E eu cavo, cavamos?,

rasgamos essa terra indócil

desbaratando a malha asfixiante.

Aranha morta.

 

A rota que o olhar imagina

e a certeza confirma

surge-ressurge.

Para suas antenas enormes,

seu passo ansioso,

gesto virgem.

Para você companheira,

ou para a...

 

Zélia,

o avião firmou as asas,

o sol nasceu antes,

inútil a rigidez do relógio.

 

Nos separam oito anos,

mais de dez mil quilômetros (dez?)

de marchas paralelas

ou o sempre.

 

Zélia vibrando,

dedos negros de tinta assustada

tatuando o muro quente,

madrugada fria,

mural de verdades.

 

Zélia,

diretora-responsável do Coruja,

nova-poeta-nova,

lâmina fria na veia sufocada,

soco no vazio imenso da angústia,

floresta compartimentada,

árvores acorrentadas.

 

Zélia cantando, dançando, rindo, chorando

his-té-ri-ca odiando,

amando

vivendo

conspirando...

Ha, ha, ha!

Incursa em todas as vogais e consoantes

dos artigos da lei de segurança monopolial.

Periculosa.

 

Ah, criminosa.

Stop em nome da lei,

convidada a prestar esclarecimentos de rotina,

teje presa, Zélia.

No ritmo do trem,

filha nos braços,

vai ou vem, vem não vem, vai meu bem.

 

Esteve aqui semana passada,

vista em Niterói, cabelos pintados,

alcançou o Uruguai um pouco mais pálida,

tentou o Chile,

ganhou o mundo,

perdeu a vida?

 

Allende morre?

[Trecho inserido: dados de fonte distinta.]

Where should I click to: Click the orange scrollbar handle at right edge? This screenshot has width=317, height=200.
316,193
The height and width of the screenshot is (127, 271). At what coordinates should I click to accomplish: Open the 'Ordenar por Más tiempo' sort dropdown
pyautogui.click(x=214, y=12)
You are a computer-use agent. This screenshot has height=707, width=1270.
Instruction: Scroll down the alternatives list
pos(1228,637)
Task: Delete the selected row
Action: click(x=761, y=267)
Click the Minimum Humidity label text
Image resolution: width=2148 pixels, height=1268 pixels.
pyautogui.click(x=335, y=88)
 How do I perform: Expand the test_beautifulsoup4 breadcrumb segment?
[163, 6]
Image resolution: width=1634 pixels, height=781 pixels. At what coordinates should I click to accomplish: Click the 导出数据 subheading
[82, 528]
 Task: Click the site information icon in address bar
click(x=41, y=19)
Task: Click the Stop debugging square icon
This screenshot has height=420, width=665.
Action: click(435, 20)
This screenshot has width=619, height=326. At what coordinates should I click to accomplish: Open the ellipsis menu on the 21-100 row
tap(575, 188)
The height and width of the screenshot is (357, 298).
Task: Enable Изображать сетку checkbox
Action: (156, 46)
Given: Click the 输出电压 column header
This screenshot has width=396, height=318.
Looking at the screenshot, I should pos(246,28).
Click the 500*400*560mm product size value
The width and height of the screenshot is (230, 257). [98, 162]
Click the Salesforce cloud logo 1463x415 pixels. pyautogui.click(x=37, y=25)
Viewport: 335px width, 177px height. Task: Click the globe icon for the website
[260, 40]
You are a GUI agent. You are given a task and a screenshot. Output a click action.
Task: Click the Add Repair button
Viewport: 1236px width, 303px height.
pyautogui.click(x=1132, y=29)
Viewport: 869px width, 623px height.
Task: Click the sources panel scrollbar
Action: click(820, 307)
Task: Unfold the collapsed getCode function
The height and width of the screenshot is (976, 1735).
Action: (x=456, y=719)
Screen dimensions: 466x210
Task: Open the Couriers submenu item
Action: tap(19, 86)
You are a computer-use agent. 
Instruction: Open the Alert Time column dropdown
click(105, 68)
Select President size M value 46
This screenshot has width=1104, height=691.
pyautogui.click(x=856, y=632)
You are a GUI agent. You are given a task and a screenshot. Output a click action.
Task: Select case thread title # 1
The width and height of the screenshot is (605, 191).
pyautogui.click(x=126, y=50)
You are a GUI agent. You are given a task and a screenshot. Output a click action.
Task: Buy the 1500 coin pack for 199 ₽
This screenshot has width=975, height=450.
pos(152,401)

Neruda?

Os chilenos? tiradentes brasileiros?

canecas nordestinos? balaios agredidos?

antonios conselheiros? praieiras sa-ne-a-das?

coluna Prestes exilada?

— eles desaparecem?

   Morrem?

 

A muralha bombardeada sobrevive,

desmoronados tijolos da futura construção.

 

Esparramados nas calçadas,

escorrem pelas ruas

brotam nas gretas

infiltram a terra sedenta

ganham as veias pelos pés descalços,

entram nos calos das mãos,

contaminam lavouras.

 

Surto teimoso

amanhece os dias

anoitece tramando auroras

irriga,

chuva de sol fértil.

E rompe em verde

explode em flores e sementes

árvores libertadas

floresta unida

muralha reatada.

 

Esmagaram, fuzilaram, baniram,

prisão perpétua

para Zélia-câncer-monstruoso,

solerte destruidora de famílias,

polvo-daninho

de passos rápidos

palavras de faísca

— cuidado, inflamável!

Denunciem Zélia!

 

Zélia existe, é verdade isso.

Morta a tiros, sobrevive

possibilidade golpeada, ressurge.

 

Ouçam Zélia:

— A bala rebenta em vida,

a vida multiplicada

faz pontaria — precisa! —,

no alvo vital dos assassinos.

 

A vida entrincheirada

banida, proibida

atira

com armas várias

dragão de mil cabeças.

 

Venceviveremos.

 

(1973)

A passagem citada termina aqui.